● Dataset records:
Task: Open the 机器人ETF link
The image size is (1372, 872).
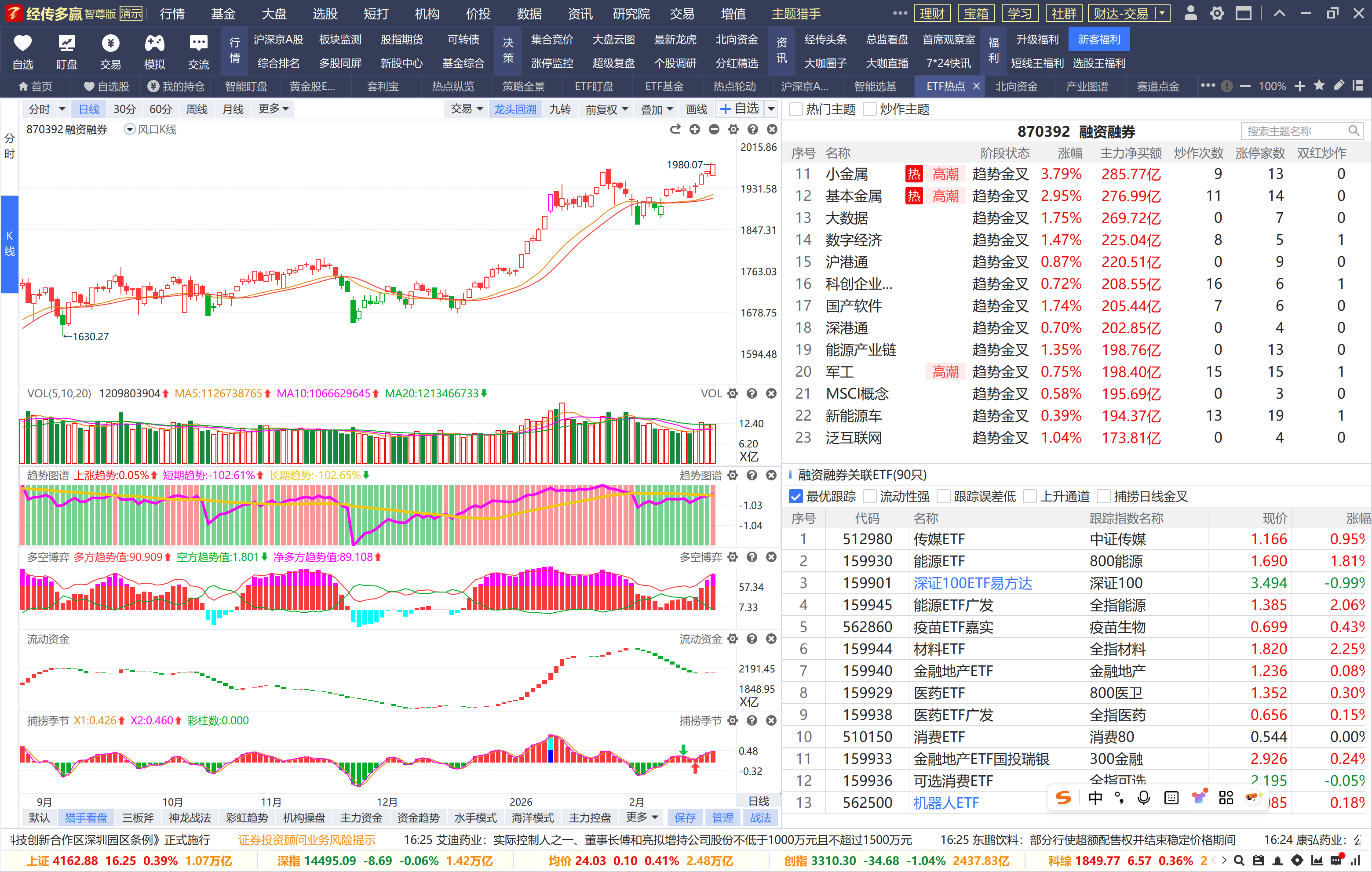Action: tap(946, 803)
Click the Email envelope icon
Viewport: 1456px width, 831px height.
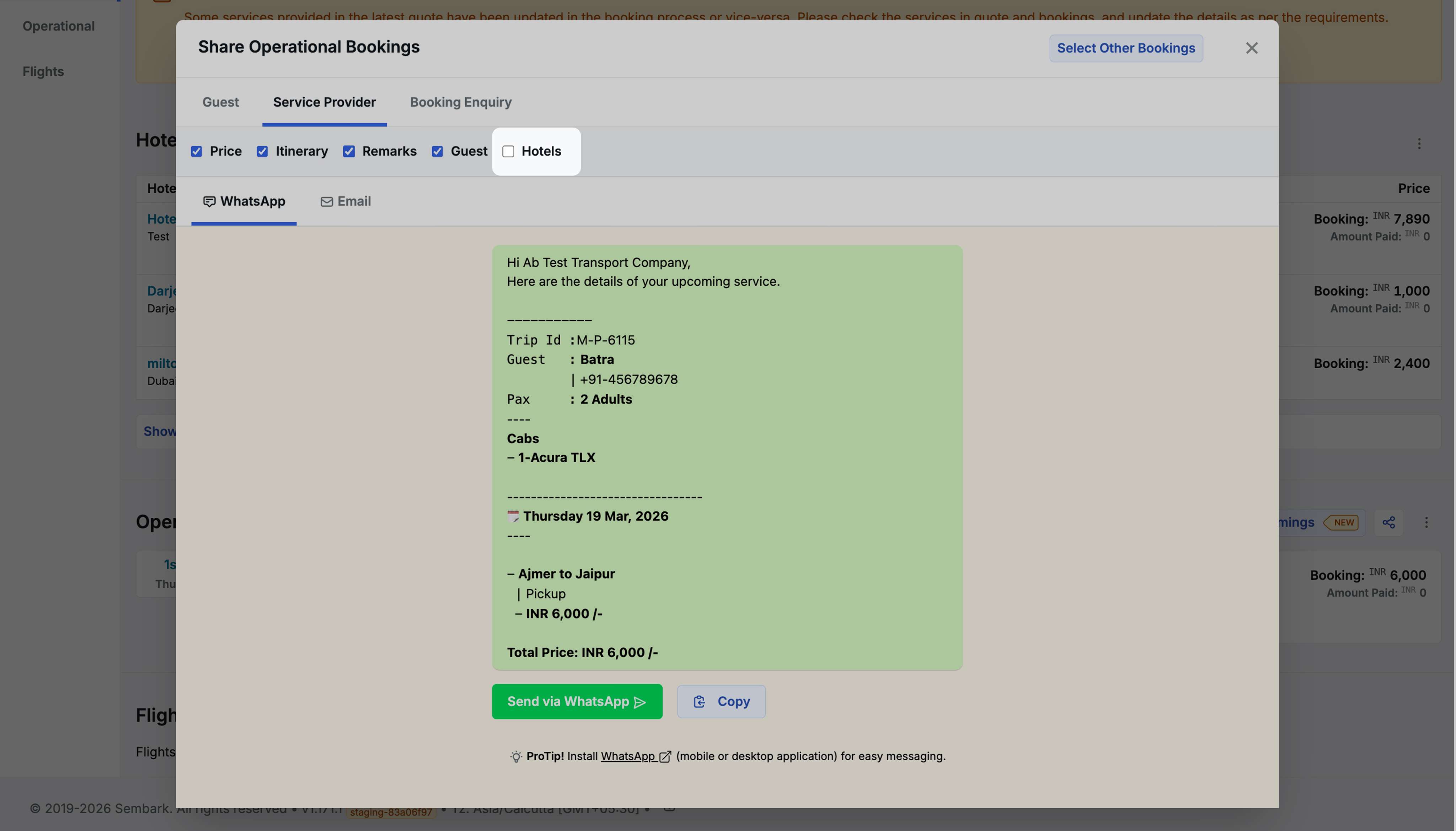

● Assignment:
Please transcribe, word for word, every line from the one containing "Click the Email envelope icon" through the last line of the records, both included, and leave the pictures out.

● Written solution:
Click the Email envelope icon
Viewport: 1456px width, 831px height.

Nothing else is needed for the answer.